What I Am Grateful for This Year
In the larger scheme of things, what I'm particularly grateful for this year is no big deal to many. And that’s actually my point.
I had cataract surgery.
In addition to the cataract, I had an astigmatism that made it difficult for me to see through eyeglasses. I could see but not like I used to be able to. Eyewear could not correct the blurriness. In fact, because of cataracts, the world had a yellowish hue to it. But, after cataract surgery in my left eye, which involved a toric lens implant, the world has become bright and beautiful. All has become sharp and clear. And, I am only halfway through. The other eye is yet to be done.
I have said half a dozen times to friends, "We live in a wonderful day and age. One hundred years ago, people went blind because of cataracts." I then added, “As well, I have had tooth implants, and a hundred years ago people really had no other choice but to just lose their teeth. Even worse, many people lost both their sight and their teeth, and would slowly give up their will to live, eventually dying.”
In talking to my son Jonathan, he reminded me about himself and his gratefulness along these lines. "I have had eight surgeries: Four knee surgeries, two back surgeries and two surgeries for a hernia. If I had lived 150 years ago, I would be having chronic pain and great difficulty in walking. I would not be able to work and provide for my family, given the agricultural era."
He then said, "Dad, think about it. We have so much because of modern medicine and disease prevention. We have so many material possessions. And for most of us, no roving bands of marauders to live in fear of on a daily basis. We have lives that are incredibly wonderful simply because of when and where we were born. We have much to be thankful for.”
But then Jonathan put to words a truth that unfortunately has become all too true for most of us who have lived our entire lives in the modern Western world. “On the other hand, why be thankful when we expect these blessings? Why have faith when little faith is needed?" (Is this a reason Jesus said in Luke 18:8, “when the Son of Man comes, will He find faith on earth?” In the final age, who will think they need Him?)
To Jonathan’s last point serves as a reminder that we should be thankful this Thanksgiving. We have benefited from those who have gone before us, and hopefully we will never lose sight of such realities.
As I reflected further, I was reminded how God has blessed physicians over the centuries. I think of Luke, who wrote the Gospel and the book of Acts. Did you know he was a doctor? Paul refers to him as "Luke, the beloved physician” (Colossians 4:14). From Luke's day to the present, physicians have learned more and more about the body that God created. For instance, they have become so proficient with cataract surgery, that the success rate is now listed as 98 percent!
Bottom line, I am the recipient of scientific research that has prevented me from going blind and being toothless! I am grateful.
By the way, many believe Paul’s eyesight went bad. He wrote, “For I bear you witness that, if possible, you would have plucked out your eyes and given them to me” (Galatians 4:15). Commentators suggest the Galatians' love for the apostle was so great that they wished to give their eyes to him so he could see.
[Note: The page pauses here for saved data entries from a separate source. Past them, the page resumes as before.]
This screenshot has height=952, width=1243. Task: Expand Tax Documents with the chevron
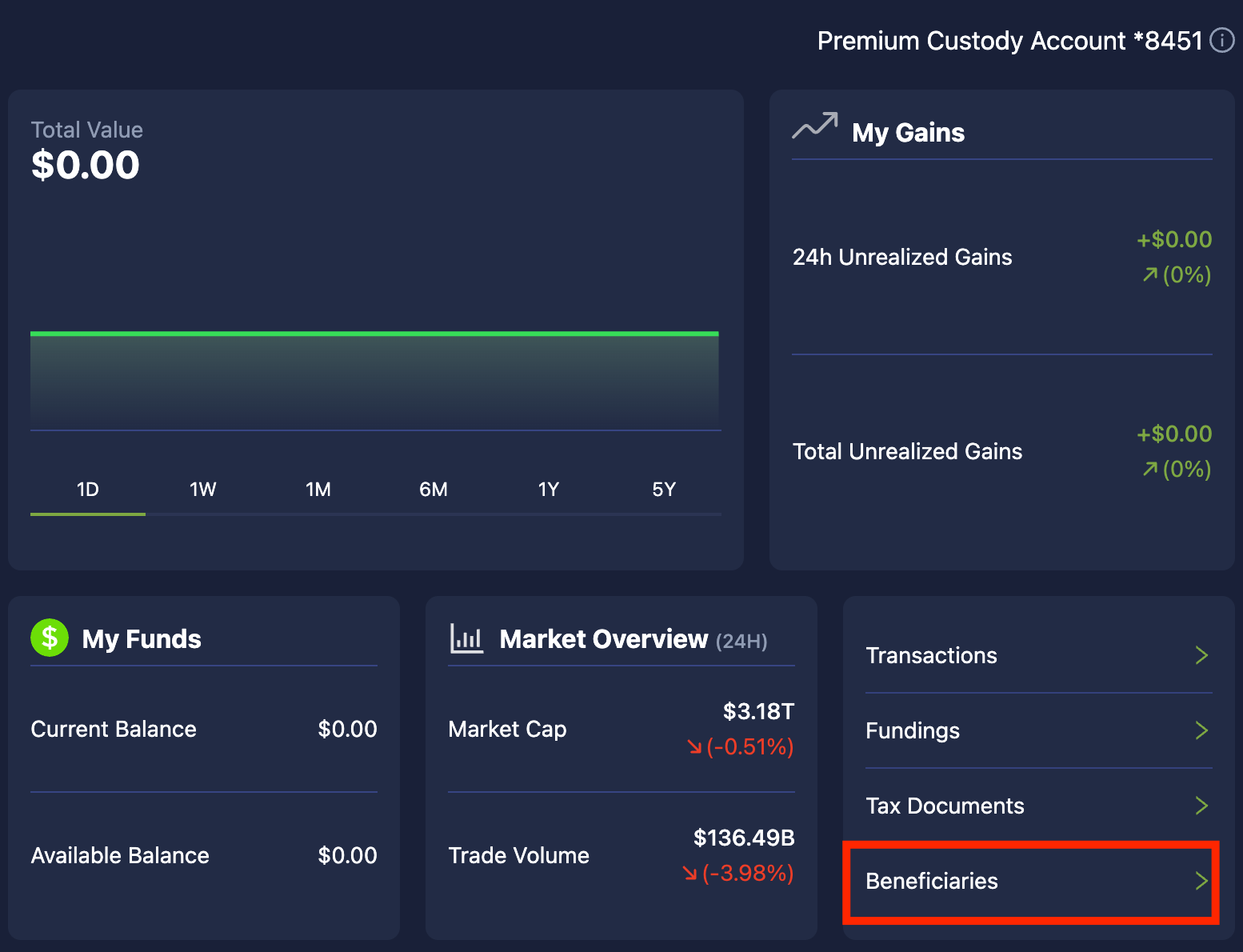point(1201,806)
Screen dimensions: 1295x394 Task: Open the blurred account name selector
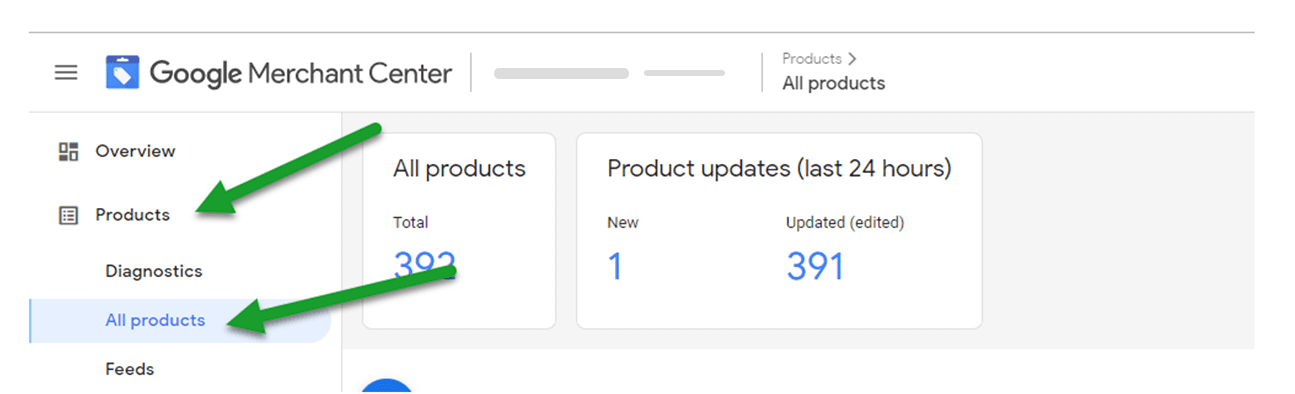[x=561, y=73]
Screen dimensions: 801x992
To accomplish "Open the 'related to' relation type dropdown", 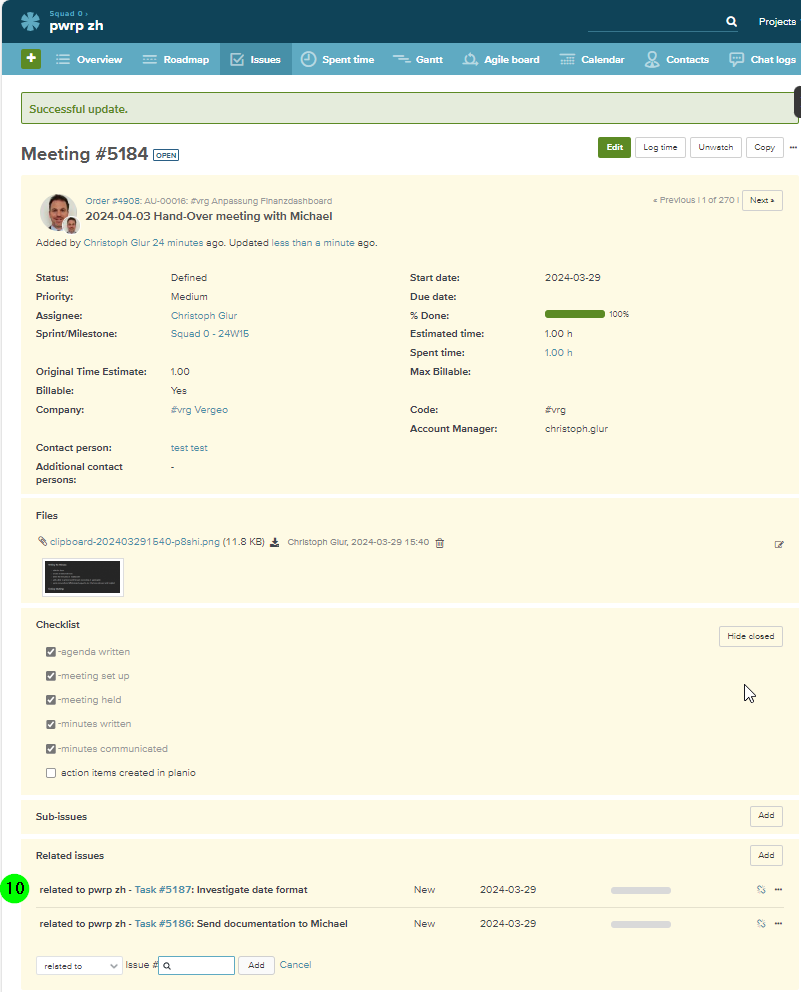I will point(79,966).
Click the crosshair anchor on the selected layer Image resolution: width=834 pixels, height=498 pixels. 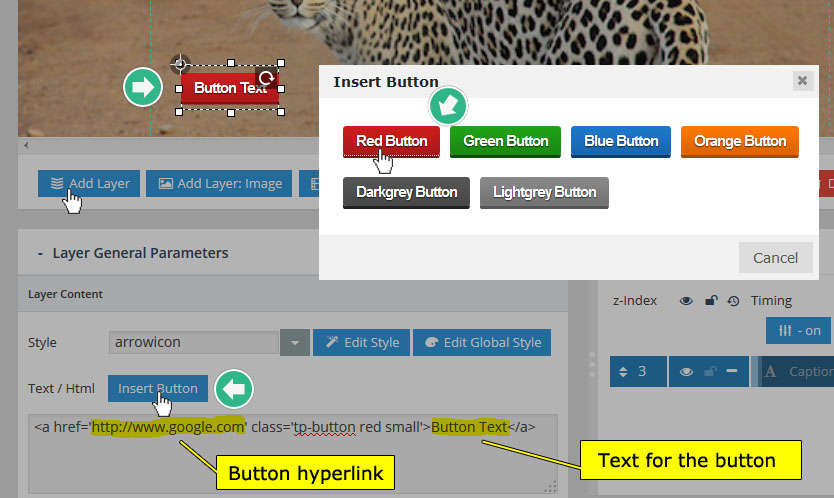[x=180, y=64]
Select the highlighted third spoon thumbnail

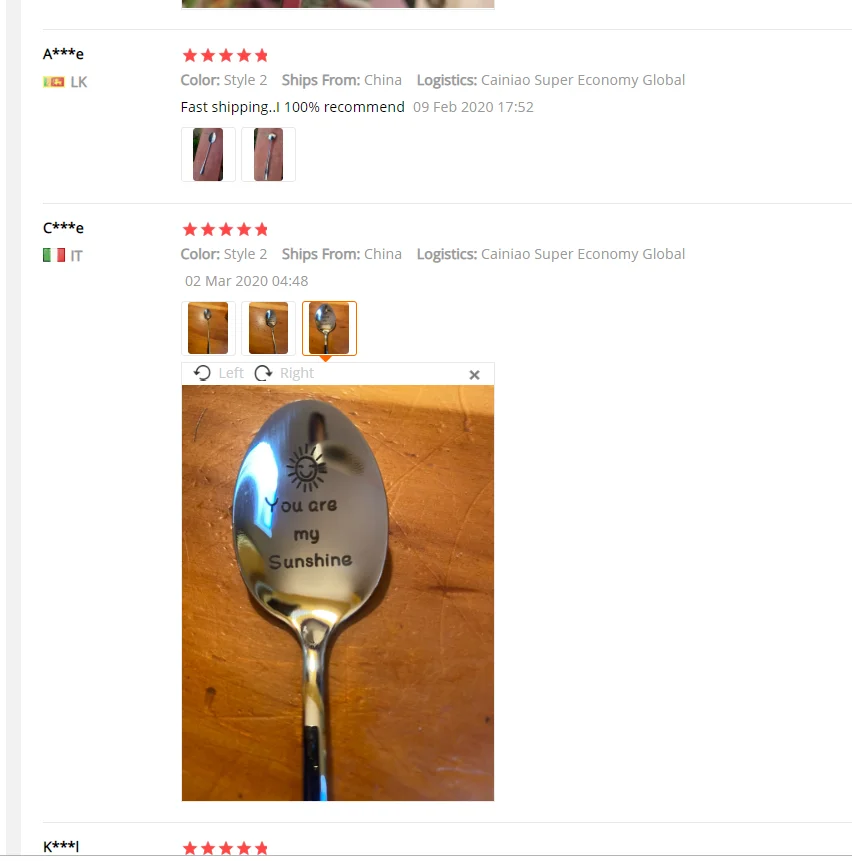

Some think he could not write well later in life, so he greeted the readers on parchment with large, unclear letters. To the Galatians, he wrote, "See with what large letters I am writing to you with my own hand" (Galatians 6:11). We read in 2 Thessalonians 3:17, "I, Paul, write this greeting with my own hand, and this is a distinguishing mark in every letter; this is the way I write." In other places, someone else took Paul’s dictation and penned the epistle for him. For example, another letter of Paul’s, Romans, includes: "I, Tertius, who write this letter, greet you in the Lord" (16:22).
Based on Paul's experience, as I sit at this computer, I realize that given my eyesight and having no corrective surgery, eventually the aged Emerson would not be able to compose even a simple article like this on a computer screen.
Thus, I am grateful. I can see. I can eat.
I also know that in giving thanks from a grateful heart, there is a positive chemical reaction in the body. Not only am I thankful for health, my health comes from a grateful heart.
As you gather around the Thanksgiving table this year and think about what in your life you are most thankful for, consider the health, abilities, and benefits you have today simply due to the fact that you live now and not 150 years ago. What benefits and blessings have you grown up “expecting,” as my son put it, and have not expressed gratefulness to God for? I suggest for you to express your gratefulness in front of family and friends. The added health that will come from your grateful heart just may benefit you more than the turkey.